Setup: Let $(W_t)_t$ be Brownian Motion, $x\in \mathbb T_2$ which is a two-dimensional torus. Let further $\partial B_{r_i}(x), i=0,\dots,K,$ be some circles around $x$ where $r_0> r_1>\dots>r_K > 0$. More specifically, $$ r_i = R\left( \frac \varepsilon R \right)^\frac i K \text{ for some } R\in(0, \frac 1 2). $$
If the BM hits $\partial B_{r_1}$ we say it has started an excursion at $1$ and track the indices $i$ from there on until BM hits $\partial B_{r_0}^c(x)$, which means that the excursion goes from $1\to0$ in total. During this excursion, BM can clearly also hit any of the other circles during the excursion from $1\to0$. We then say that there is also an excursion from, let's say, $m\to n$.

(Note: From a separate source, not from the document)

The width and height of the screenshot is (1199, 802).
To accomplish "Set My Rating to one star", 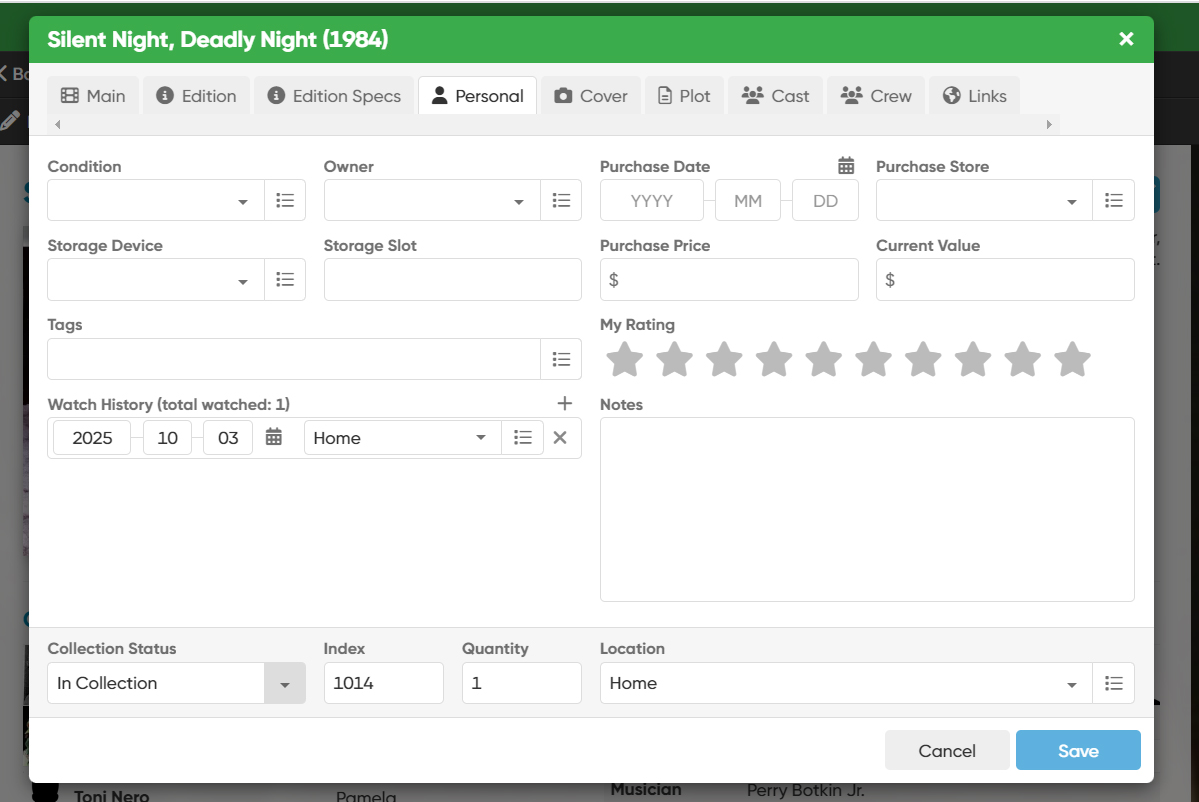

Problem: Let's look at an excursion from $1\to 0$. There is the following statement that I'd like to prove:
The number of excursion from $l\to l-1$ in one excursion from $1\to 0$ is distributed like the product of a Bernoulli and an independent geometric r.v., both with parameter $\frac 1 l$. (Here, $1 <l < K$)
Now, I have already shown that the probability in my case that BM on any circle touches the outer circle before the inner one with probability $\frac 1 2.$ From here, I don't really know what to do.